▶ **BRIEF**: Every line of the listing is to be printed again exactly.

▶ **RECORDS TO USE**:
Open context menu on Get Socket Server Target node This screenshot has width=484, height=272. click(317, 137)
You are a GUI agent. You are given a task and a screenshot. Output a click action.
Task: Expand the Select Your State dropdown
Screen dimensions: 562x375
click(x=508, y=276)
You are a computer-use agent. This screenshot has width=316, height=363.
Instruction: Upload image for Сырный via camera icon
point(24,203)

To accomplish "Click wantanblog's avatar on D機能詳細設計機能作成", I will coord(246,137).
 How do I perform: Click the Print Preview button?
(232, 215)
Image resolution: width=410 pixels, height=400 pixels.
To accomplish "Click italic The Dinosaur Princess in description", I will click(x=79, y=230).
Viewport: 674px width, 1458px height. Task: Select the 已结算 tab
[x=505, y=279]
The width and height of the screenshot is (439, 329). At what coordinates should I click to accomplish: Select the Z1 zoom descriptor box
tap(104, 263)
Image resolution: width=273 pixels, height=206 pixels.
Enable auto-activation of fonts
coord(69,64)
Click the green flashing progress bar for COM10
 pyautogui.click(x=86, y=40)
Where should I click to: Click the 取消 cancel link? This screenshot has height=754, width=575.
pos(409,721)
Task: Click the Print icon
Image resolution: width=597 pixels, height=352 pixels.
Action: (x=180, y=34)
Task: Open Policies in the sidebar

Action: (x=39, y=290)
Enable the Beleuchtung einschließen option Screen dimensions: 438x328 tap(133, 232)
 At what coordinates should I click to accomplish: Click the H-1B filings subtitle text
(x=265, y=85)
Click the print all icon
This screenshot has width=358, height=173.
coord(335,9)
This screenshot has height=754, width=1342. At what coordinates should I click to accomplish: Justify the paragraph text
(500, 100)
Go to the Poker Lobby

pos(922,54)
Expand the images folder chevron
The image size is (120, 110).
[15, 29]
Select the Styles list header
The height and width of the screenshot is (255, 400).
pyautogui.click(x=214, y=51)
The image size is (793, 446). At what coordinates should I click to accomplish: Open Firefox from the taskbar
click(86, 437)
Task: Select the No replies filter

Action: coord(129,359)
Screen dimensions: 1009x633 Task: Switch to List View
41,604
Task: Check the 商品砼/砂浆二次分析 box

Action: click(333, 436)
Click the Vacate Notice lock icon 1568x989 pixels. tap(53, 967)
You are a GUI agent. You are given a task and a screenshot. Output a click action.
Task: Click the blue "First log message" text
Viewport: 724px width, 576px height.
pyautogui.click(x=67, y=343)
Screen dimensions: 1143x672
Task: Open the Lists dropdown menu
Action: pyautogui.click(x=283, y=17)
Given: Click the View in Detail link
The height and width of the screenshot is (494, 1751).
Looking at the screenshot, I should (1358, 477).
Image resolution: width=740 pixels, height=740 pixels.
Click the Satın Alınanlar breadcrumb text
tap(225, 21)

▶ **ANSWER BOX**:
Open context menu on Get Socket Server Target node This screenshot has width=484, height=272. click(317, 137)
You are a GUI agent. You are given a task and a screenshot. Output a click action.
Task: Expand the Select Your State dropdown
Screen dimensions: 562x375
click(x=508, y=276)
You are a computer-use agent. This screenshot has width=316, height=363.
Instruction: Upload image for Сырный via camera icon
point(24,203)

To accomplish "Click wantanblog's avatar on D機能詳細設計機能作成", I will coord(246,137).
 How do I perform: Click the Print Preview button?
(232, 215)
Image resolution: width=410 pixels, height=400 pixels.
To accomplish "Click italic The Dinosaur Princess in description", I will click(x=79, y=230).
Viewport: 674px width, 1458px height. Task: Select the 已结算 tab
[x=505, y=279]
The width and height of the screenshot is (439, 329). At what coordinates should I click to accomplish: Select the Z1 zoom descriptor box
tap(104, 263)
Image resolution: width=273 pixels, height=206 pixels.
Enable auto-activation of fonts
coord(69,64)
Click the green flashing progress bar for COM10
 pyautogui.click(x=86, y=40)
Where should I click to: Click the 取消 cancel link? This screenshot has height=754, width=575.
pos(409,721)
Task: Click the Print icon
Image resolution: width=597 pixels, height=352 pixels.
Action: (x=180, y=34)
Task: Open Policies in the sidebar

Action: (x=39, y=290)
Enable the Beleuchtung einschließen option Screen dimensions: 438x328 tap(133, 232)
 At what coordinates should I click to accomplish: Click the H-1B filings subtitle text
(x=265, y=85)
Click the print all icon
This screenshot has width=358, height=173.
coord(335,9)
This screenshot has height=754, width=1342. At what coordinates should I click to accomplish: Justify the paragraph text
(500, 100)
Go to the Poker Lobby

pos(922,54)
Expand the images folder chevron
The image size is (120, 110).
[15, 29]
Select the Styles list header
The height and width of the screenshot is (255, 400).
pyautogui.click(x=214, y=51)
The image size is (793, 446). At what coordinates should I click to accomplish: Open Firefox from the taskbar
click(86, 437)
Task: Select the No replies filter

Action: coord(129,359)
Screen dimensions: 1009x633 Task: Switch to List View
41,604
Task: Check the 商品砼/砂浆二次分析 box

Action: click(333, 436)
Click the Vacate Notice lock icon 1568x989 pixels. tap(53, 967)
You are a GUI agent. You are given a task and a screenshot. Output a click action.
Task: Click the blue "First log message" text
Viewport: 724px width, 576px height.
pyautogui.click(x=67, y=343)
Screen dimensions: 1143x672
Task: Open the Lists dropdown menu
Action: pyautogui.click(x=283, y=17)
Given: Click the View in Detail link
The height and width of the screenshot is (494, 1751).
Looking at the screenshot, I should (1358, 477).
Image resolution: width=740 pixels, height=740 pixels.
Click the Satın Alınanlar breadcrumb text
tap(225, 21)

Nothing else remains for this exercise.